[PATCH 6/9] repack: add `--filter=<filter-spec>` option

[Date Prev][Date Next][Thread Prev][Thread Next][Date Index][Thread Index]

 



After cloning with --filter=<filter-spec>, for example to avoid
getting unneeded large files on a user machine, it's possible
that some of these large files still get fetched for some reasons
(like checking out old branches) over time.

In this case the repo size could grow too much for no good reason and a
way to filter out some objects would be useful to remove the unneeded
large files.

Deleting objects right away could corrupt a repo though, so it might be
better to put those objects into a separate packfile instead of
deleting them. The separate pack could then be removed after checking
that all the objects in it are still available on a promisor remote it
can access.

Also splitting a packfile into 2 packs depending on a filter could be
useful in other usecases. For example some large blobs might take a lot
of precious space on fast storage while they are rarely accessed, and
it could make sense to move them in a separate cheaper, though slower,
storage.

This commit implements a new `--filter=<filter-spec>` option in
`git repack` that moves filtered out objects into a separate pack.

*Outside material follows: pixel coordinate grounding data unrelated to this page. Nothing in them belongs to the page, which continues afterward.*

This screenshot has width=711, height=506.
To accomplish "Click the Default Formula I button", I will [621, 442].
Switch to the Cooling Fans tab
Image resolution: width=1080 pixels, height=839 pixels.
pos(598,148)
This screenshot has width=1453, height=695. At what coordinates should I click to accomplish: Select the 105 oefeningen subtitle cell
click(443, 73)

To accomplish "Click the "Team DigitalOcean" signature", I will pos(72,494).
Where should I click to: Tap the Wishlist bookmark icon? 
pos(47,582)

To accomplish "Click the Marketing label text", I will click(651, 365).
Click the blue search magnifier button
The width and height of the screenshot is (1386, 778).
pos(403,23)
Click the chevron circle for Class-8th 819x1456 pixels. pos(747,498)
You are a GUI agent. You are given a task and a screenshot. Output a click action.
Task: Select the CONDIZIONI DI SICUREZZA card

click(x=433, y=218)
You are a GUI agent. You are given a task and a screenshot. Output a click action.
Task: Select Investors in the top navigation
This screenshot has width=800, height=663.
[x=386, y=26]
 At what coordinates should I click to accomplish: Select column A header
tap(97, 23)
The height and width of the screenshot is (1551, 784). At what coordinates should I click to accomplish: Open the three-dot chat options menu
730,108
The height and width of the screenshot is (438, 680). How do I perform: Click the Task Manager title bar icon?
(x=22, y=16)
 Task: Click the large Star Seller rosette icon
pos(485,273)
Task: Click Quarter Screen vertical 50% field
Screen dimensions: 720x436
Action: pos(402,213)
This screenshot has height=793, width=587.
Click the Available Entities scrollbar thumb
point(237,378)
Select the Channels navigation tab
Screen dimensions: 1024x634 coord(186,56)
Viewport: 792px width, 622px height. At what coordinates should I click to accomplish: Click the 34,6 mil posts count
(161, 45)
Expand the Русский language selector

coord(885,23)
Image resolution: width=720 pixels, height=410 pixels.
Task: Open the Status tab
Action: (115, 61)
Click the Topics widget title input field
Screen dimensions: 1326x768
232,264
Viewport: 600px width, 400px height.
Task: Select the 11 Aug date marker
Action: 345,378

This is done by reading filtered out objects from `git pack-objects`'s
output and piping them into a separate `git pack-objects` process that
will put them into a separate packfile.

Signed-off-by: John Cai <johncai86@xxxxxxxxx>
Signed-off-by: Christian Couder <chriscool@xxxxxxxxxxxxx>
---
 Documentation/git-repack.txt |  5 +++
 builtin/repack.c             | 75 ++++++++++++++++++++++++++++++++++--
 t/t7700-repack.sh            | 16 ++++++++
 3 files changed, 93 insertions(+), 3 deletions(-)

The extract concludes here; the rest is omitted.